Fig 1. The phase regulation of Ca2+-cAMP oscillation and corresponding mathematical modeling.

Fig 1

(A) Schematic showing out-of-phase Ca2+-cAMP oscillation outside the nanodomain and in-phase behavior when localized to AKAP/AC nanodomains. This schematic is designed based on experiments in [32] (created with BioRender.com). (B) In this work, we aim to explore the biochemical mechanism of the phase difference (or time delay) between Ca2+ and cAMP oscillation and study the possible contributing factors. (C) Mathematical modeling of the AKAP-Ca2+-cAMP circuit. On the left-hand side, the diagram of the signaling pathway is shown; the solid arrow indicates production, degradation, or binding events, and the dashed arrow indicates the regulation effect that usually does not consume the reactants. The voltage module (highlighted in gray) includes a capacitor with the membrane capacitance Cm and four ion channels: Ca2+ channel, K+ channel, Ca2+ gated K+ channel, and leak channel. Currents for ion channels are represented by ICa, IK, IKCa, and IL, where the subscript indicates the specific ion channel.

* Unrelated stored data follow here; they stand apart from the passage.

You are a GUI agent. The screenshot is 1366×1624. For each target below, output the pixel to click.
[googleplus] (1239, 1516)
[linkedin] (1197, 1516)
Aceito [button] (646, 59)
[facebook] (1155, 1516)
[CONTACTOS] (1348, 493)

On the right-hand side, the simulation domain is a hexagonal prism, which is only a small compartment of one cell (created with BioRender.com). In this compartment, the top surface (yellow area) denotes the cell membrane; the AKAP/AC nanodomain (the large patch in red) is located on the cell membrane; the volume under the top surface is cytosol. Molecules (dots in gray and orange) can diffuse in the cytosol or on the membrane depending on the location of the molecule. (D) A single AKAP/AC nanodomain was modeled using a Gaussian distribution. (E) Interactions between AC and AKAP that can generate a Turing pattern.